Try it -
Print the line that has "Vendor Portal (698, 1140)" in it, then every remaining line of the data, exactly and without anything extra.

Records shown -
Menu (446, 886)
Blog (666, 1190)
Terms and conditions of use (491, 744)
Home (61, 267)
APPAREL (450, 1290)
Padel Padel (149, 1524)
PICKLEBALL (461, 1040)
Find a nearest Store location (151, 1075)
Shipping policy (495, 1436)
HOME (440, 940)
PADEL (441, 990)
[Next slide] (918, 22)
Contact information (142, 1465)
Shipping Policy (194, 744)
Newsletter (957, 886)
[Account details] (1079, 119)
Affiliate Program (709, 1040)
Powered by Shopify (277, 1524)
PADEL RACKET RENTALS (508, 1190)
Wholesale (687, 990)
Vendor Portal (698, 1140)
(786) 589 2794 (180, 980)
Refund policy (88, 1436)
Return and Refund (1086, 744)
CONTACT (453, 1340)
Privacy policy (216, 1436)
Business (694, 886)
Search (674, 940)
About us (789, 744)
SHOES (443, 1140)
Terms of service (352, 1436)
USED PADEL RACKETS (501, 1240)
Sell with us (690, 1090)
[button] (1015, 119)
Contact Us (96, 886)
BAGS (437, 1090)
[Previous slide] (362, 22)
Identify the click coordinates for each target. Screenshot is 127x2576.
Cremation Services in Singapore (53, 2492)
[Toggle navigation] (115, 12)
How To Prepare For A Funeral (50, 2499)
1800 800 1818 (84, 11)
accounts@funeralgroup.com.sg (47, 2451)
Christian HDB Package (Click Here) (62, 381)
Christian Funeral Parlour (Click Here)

Answer to the exercise -
Vendor Portal (698, 1140)
(786) 589 2794 (180, 980)
Refund policy (88, 1436)
Return and Refund (1086, 744)
CONTACT (453, 1340)
Privacy policy (216, 1436)
Business (694, 886)
Search (674, 940)
About us (789, 744)
SHOES (443, 1140)
Terms of service (352, 1436)
USED PADEL RACKETS (501, 1240)
Sell with us (690, 1090)
[button] (1015, 119)
Contact Us (96, 886)
BAGS (437, 1090)
[Previous slide] (362, 22)
Identify the click coordinates for each target. Screenshot is 127x2576.
Cremation Services in Singapore (53, 2492)
[Toggle navigation] (115, 12)
How To Prepare For A Funeral (50, 2499)
1800 800 1818 (84, 11)
accounts@funeralgroup.com.sg (47, 2451)
Christian HDB Package (Click Here) (62, 381)
Christian Funeral Parlour (Click Here)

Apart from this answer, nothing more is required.